Taxis in Porto now also available through Bolt

Bolt Taxis in Porto

Since mid-June, anyone opening the Bolt app inside Portugal’s second-largest city will notice a fresh option next to the familiar TVDE's. Tapping “Taxi” calls one of Raditáxis’ 1 400 licensed cabs, marking the first time since 2020 that the Estonian company has blended classic Portuguese taxis and ride-hailing vehicles on the mainland. The feature had been limited to Madeira and Porto Santo, but a six-month pilot that began weeks before the São João street festival has now brought it across the Atlantic. Bolt executives say the move will shorten average wait times, especially on Friday nights and airport runs, when surge pricing and a shortage of TVDE cars – the Portuguese acronym for app-based hire vehicles – often frustrate visitors.

How the Three New Fare Types Work

When a traveller enters a pick-up point and destination, the screen now offers three cab choices. A “Normal” taxi charges whatever the dashboard meter reads, mirroring the long-standing tariff set annually by the Institute for Mobility and Transport. A “Light” taxi uses Bolt’s dynamic pricing model, which may be cheaper outside rush hour but can spike during crunch periods much like any ride-hailing trip. Finally, “XL” pairs the metered fare with a seven-seat van or estate car for bulkier luggage or small groups. Mário de Morais, head of ride-hailing for Bolt Portugal, argues that maintaining the physical meter protects drivers’ traditional bandeiradabandeirada – the flat starting fee that some feared would disappear in an app environment – while still giving riders a near-exact estimate before the door shuts.

Why Porto Came First

Porto is both a laboratory and a stress test. The metropolitan area of roughly 1.7 million residents welcomes more than four million tourists each year, yet its fleet of TVDE drivers is smaller than Lisbon’s and thins out along the coast toward Matosinhos and Vila Nova de Gaia. Partnering again with Raditáxis, the 50-year-old cooperative that dominates the local cab rank at Campanhã station and Francisco Sá Carneiro Airport, gives Bolt an immediate pool of vetted, English-speaking drivers without having to recruit and train new TVDE license holders. The timing also dovetailed with the late-June São João celebrations, when locals light bonfires in the street and taxis historically plug gaps left by crowded metro services.

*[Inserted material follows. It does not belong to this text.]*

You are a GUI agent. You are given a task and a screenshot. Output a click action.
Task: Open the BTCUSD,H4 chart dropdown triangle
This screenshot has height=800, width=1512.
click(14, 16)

A Glimpse of Nationwide Expansion

Nuno Inácio, Bolt’s chief for Southern Europe, confirmed to the Lusa news agency that the Porto trial will run for six months, after which the company expects to add Coimbra, Faro and parts of Greater Lisbon. Internal targets point to full mainland coverage by the end of the third quarter of 2025, assuming municipal taxi associations sign identical agreements. That schedule means visitors looking for Fall wine-harvest getaways in the Douro or beach weekends in the Algarve could see the taxi button appear as early as September.

What Foreign Residents and Visitors Should Keep in Mind

Portugal regulates taxis and TVDEs differently. Cabs can legally use bus lanes and may pick up passengers on the street, while TVDEs must rely on app bookings and face stricter vehicle-age requirements. For newcomers holding a non-EU driving licence – and therefore limited to 185 days before needing a Portuguese permit – Bolt’s blended offering reduces the need to rent a car during that bureaucratic window. Fares remain cheaper than in most western European capitals: a ten-minute hop from Porto’s Ribeira riverfront to Casa da Música costs about six euros in off-peak hours, meter or no meter. Cashless payment inside the app also removes any guesswork over tipping, which in Portugal is discretionary and rarely exceeds five percent.

The Broader Mobility Picture

Bolt entered Portugal in 2018 and now runs electric scooters and bicycles in 18 cities, part of a pledge to cut private-car dependency. By re-embracing taxis, the firm joins Uber – which integrated Lisbon’s Teletaxis cooperative in 2022 – in betting that hybrid platforms will best handle sudden tourist spikes and airport strikes. Local regulators view the trial as a test case for modernising an industry that still requires green-and-black licence lights on every roof. For expatriates weighing a move or a holiday, the immediate effect is simpler: one app, more cars, less waiting.